WHAT YOU HAVE TO DO:
With both ends included, repeat exactly the lines of the entries below from the one containing "You are a GUI" down to the one containing "Image resolution: width=490", and no others.

PROVIDED INFORMATION:
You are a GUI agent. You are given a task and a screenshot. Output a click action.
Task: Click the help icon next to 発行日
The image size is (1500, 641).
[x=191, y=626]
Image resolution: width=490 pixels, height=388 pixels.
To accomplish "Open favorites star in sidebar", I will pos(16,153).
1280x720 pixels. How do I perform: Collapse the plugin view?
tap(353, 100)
* * *
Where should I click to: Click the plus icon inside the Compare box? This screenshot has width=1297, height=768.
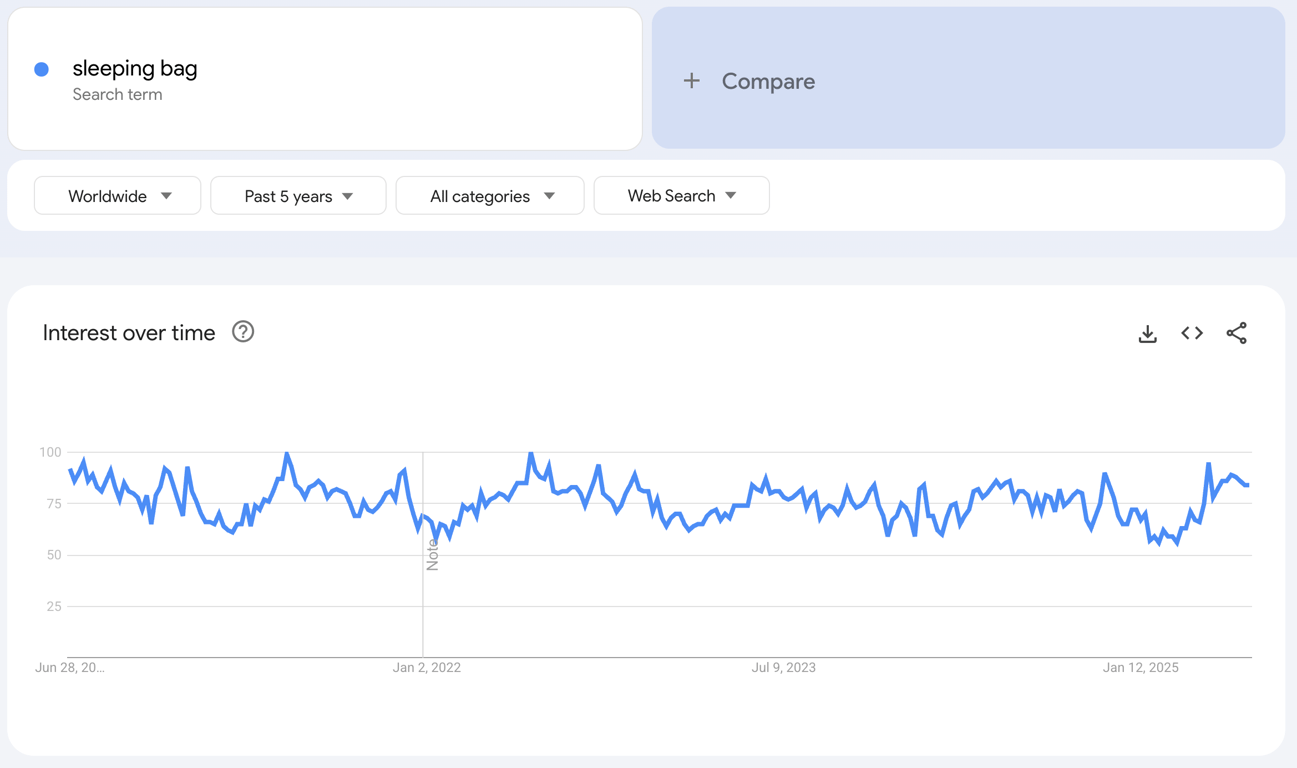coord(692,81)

TASK RESPONSE:
You are a GUI agent. You are given a task and a screenshot. Output a click action.
Task: Click the help icon next to 発行日
The image size is (1500, 641).
[x=191, y=626]
Image resolution: width=490 pixels, height=388 pixels.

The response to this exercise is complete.